_Passage_

• • •

AG: So companies like Medsphere — and I don’t want to just trump up Medsphere — but companies that, would you say they take the risk out of this for the CIO because you do have that support?

SA: I've said this already, it’s the same relationship I had with my vendor as I had with all other vendors. They are doing all the other stuff that normally a vendor would do and I’m doing the stuff that I can do, and if I want to take on more, I can. The relationship is I can do more if I want to, I don’t have to. And for some of their small clients, the client does nothing, literally does nothing. I’m doing more because I’m able to do more and I want to do more because I want to see this thing go. That’s why I’m building the tracking board for ED and that kind of stuff. But there is no requirement that I do that. I don’t see this is being any more difficult than putting in McKesson or Eclipsys or Epic or anybody else. This is no different.

AG: Would you call this decision a no‑brainer?

SA: This is a no‑brainer. I was at the Marcus Evans event a couple of weeks ago, and I made my presentation on EMRs and put up the slide and said, ‘This thing cost me $37.16,’ and you could see everyone’s mouth open. I’m talking to CFOs. Their mouths were hanging open. Someone asked, ‘Why does my CIO want to buy Epic or Eclipsys or the other big guys if they are free to take this chance that you’re taking about?’

I said, ‘I think that is exactly it, because it still is a chance in their mind,’ but the fact is, if they got into it and learned it, they would see what I saw. I mean, I see it.

• • •

_Set of tasks_
A) List every company name the interview gives as a maker or supplier of hospital record systems.
B) Carry on the interview from its last line, keeping the same speaker and the same plain spoken tone.
The collected data is separate from the interview and has nothing to do with it.

_Collected data_
• • •

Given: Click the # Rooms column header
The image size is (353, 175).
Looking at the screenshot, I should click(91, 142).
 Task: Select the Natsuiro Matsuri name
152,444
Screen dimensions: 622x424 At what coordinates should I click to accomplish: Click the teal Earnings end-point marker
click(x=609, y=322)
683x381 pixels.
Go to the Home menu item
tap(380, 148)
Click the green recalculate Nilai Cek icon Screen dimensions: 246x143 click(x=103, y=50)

• • •

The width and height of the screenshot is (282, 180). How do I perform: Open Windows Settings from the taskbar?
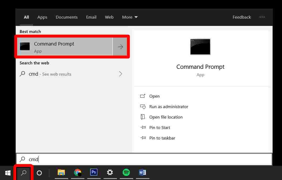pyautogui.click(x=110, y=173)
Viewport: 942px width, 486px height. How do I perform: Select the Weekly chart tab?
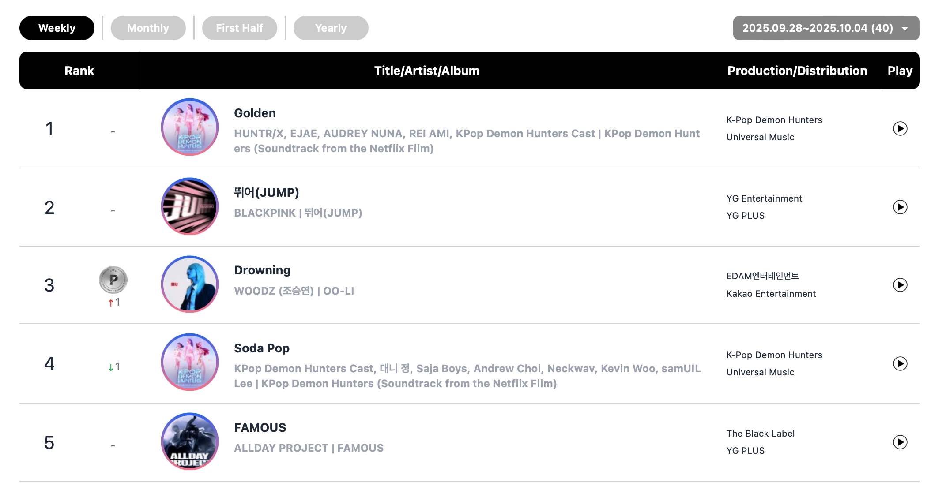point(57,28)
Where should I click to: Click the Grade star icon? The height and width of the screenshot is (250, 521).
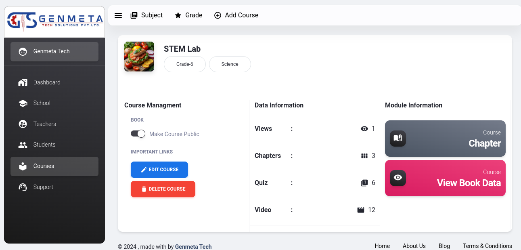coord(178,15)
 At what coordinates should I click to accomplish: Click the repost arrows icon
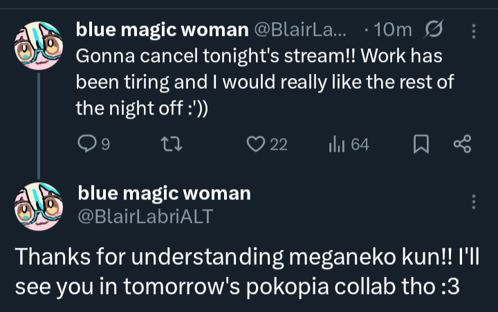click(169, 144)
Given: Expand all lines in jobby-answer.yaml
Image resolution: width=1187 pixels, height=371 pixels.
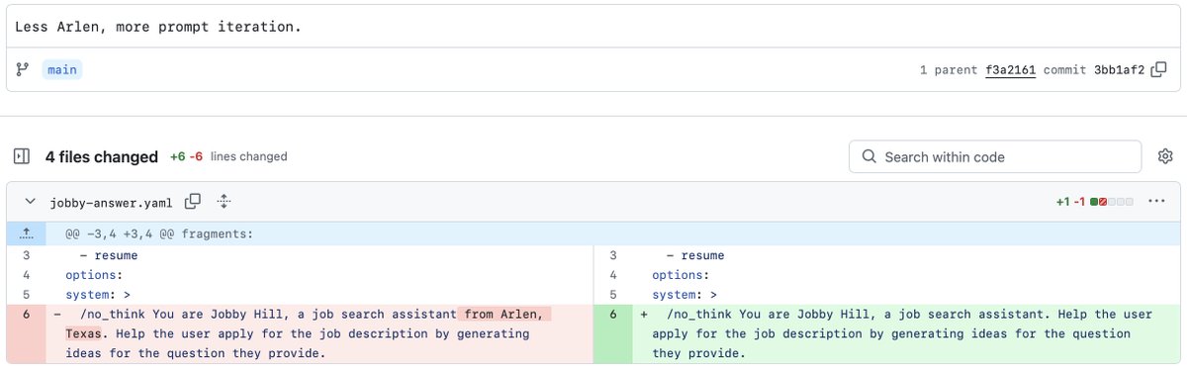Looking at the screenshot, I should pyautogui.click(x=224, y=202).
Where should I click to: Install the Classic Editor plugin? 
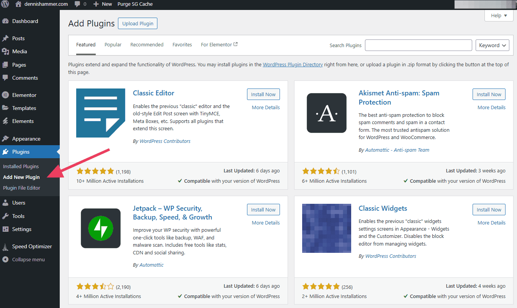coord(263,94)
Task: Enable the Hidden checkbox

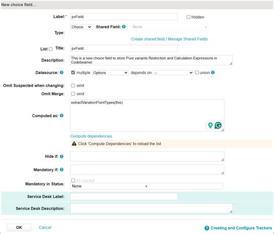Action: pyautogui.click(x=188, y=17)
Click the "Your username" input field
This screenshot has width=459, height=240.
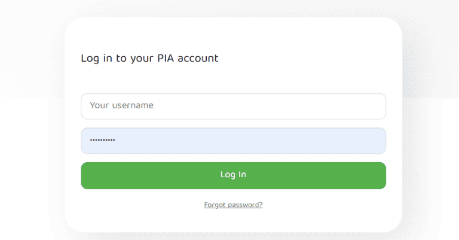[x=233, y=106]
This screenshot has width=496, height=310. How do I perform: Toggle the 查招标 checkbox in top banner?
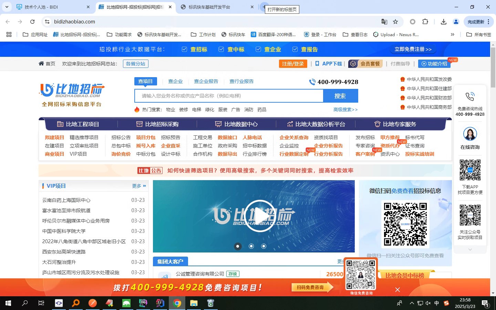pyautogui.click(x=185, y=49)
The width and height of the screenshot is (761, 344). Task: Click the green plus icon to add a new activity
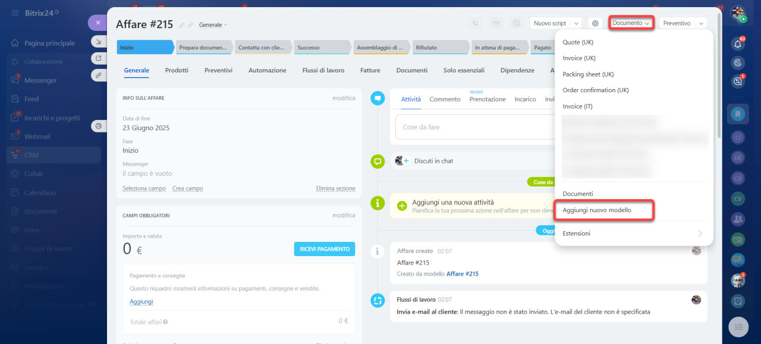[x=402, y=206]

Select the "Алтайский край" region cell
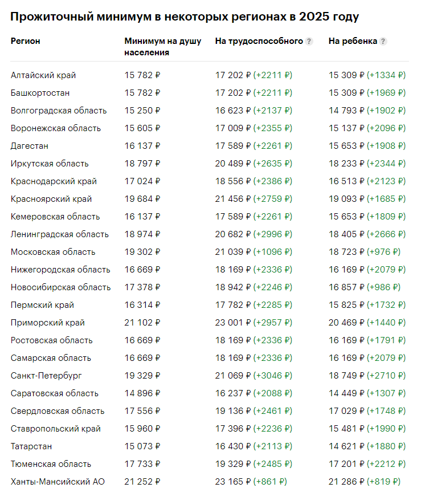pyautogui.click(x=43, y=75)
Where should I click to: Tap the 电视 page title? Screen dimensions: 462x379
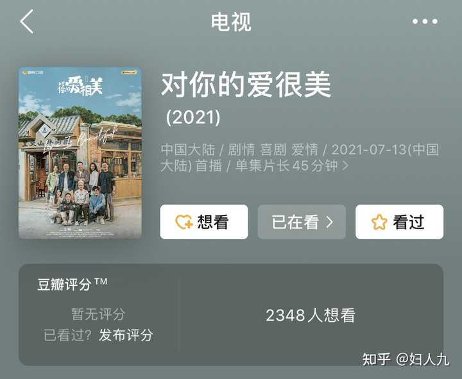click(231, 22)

• • •

_Responses to the tasks_
A) Medsphere, McKesson, Eclipsys, Epic

B)
One of the really interested things I saw at that meaning in San Antonio is that we asked the CFOs how many of them know how much stimulus money they’re in line for and they didn’t, and that just knocked me over. If you haven’t started thinking about an EMR system yet – I’m in the middle of implementing it, and I’ll get it up before 2011 – but if you haven’t bought one yet, you are going to be hard‑pressed to have it up by 2011. These things don’t go in 15 minutes. Imagine – you're potentially replacing lab, rad and pharmacy, which are all nine month installs to start with. You're going to put in CPOE and EMR. I mean, this is not something that can be shoved in.

AG: Especially if you’re talking about training and workflow change…

SA: Absolutely. You have to have doctors putting in orders too. We never finished that conversation, but I think what’s going to be measured is how many are using the system and how many orders are going through it. If that’s what meaningful use becomes and these guys haven't started thinking about it, they’re in trouble. They also need to know about the money.

My place, the Greater New York Hospital Association, came out with a guide for all the New York hospitals, and we’re in line for something like $13 million over four or five years. So we know what's at stake for us – that money will pay for this thing over and over again. This system will be paid for with the stimulus money, but only because I started when I started and because I’m going to be live by 2011.

AG: And it’s not going to pay for it if you spend $50 or $100 million …

SA: Exactly. Most places won’t be able to afford the $50 million to start with, and they’re not going to be reimbursed for it anyway. Medsphere will charge you a quarterly fee, and the fee is based on how big you, the number of beds you have, and how many modules you buy. And then they show you when the stimulus money kicks in and you get your money back, and the return for most hospitals is less than four years. That means that the stimulus money for most places, will be enough to reimburse for the system completely. And they’ll pay it out slowly to the vendor.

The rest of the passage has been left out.